Avendoci un amico accompagnato, noi eravamo otto persone contando il signor Price ed i suoi tre agenti. Eranvi dunque due occhi che vegliavano sopra ognuno di noi: potevamo essere tranquilli. Sfilammo silenziosamente due a due lungo il marciapiede. Ben presto, lasciando la via Leman, che è larga e ben tracciata, – considerazione da farsi, perchè nei più poveri quartieri di Londra si trovano alle volte grandi arterie che farebbero invidia a quartieri meno miserabili, – ci cacciammo in un dedalo di vie strette e tortuose. Queste vie, quasi deserte di giorno, erano ora molto animate.

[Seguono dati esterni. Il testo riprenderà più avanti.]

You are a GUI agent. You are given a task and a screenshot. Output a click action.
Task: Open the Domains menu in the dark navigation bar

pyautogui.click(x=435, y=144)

Tutte le botteghe illuminate; le taverne piene fin sulla porta, dove spesso gli avventori stavano ad aspettare per poter entrare. Ad ogni passo incontriamo gruppi di operai, di marinai mezzo ubbriachi, cantando o questionando. Agli svolti delle vie, bionde e pallide ragazze, la cui bellezza eguaglia qualche volta la gioventù, poverissimamente vestite, nudi i piedi e le gambe, la capigliatura in disordine, il petto appena coperto, avvicinavano i passanti con voce rauca. In tutto ciò era però un certo ordine, una certa calma; si comprendeva che l’ora degli ignobili saturnali non era ancora suonata, e che non si era ancora che sul principiare.
Il signor Price, per farci pazientare, ci conduce in Grace’s alley, al Principe di Danimarca, vasto stabilimento montato come un teatro. All’ingresso riconobbero la polizia e ci lasciarono passare senza biglietti. Il Principe di Danimarca è un caffè-cantante e danzante frequentatissimo; vi si mostrano anche cani e scimmie sapienti, e dei saltimbanchi vi fanno giuochi sul trapezio e sulla corda tesa.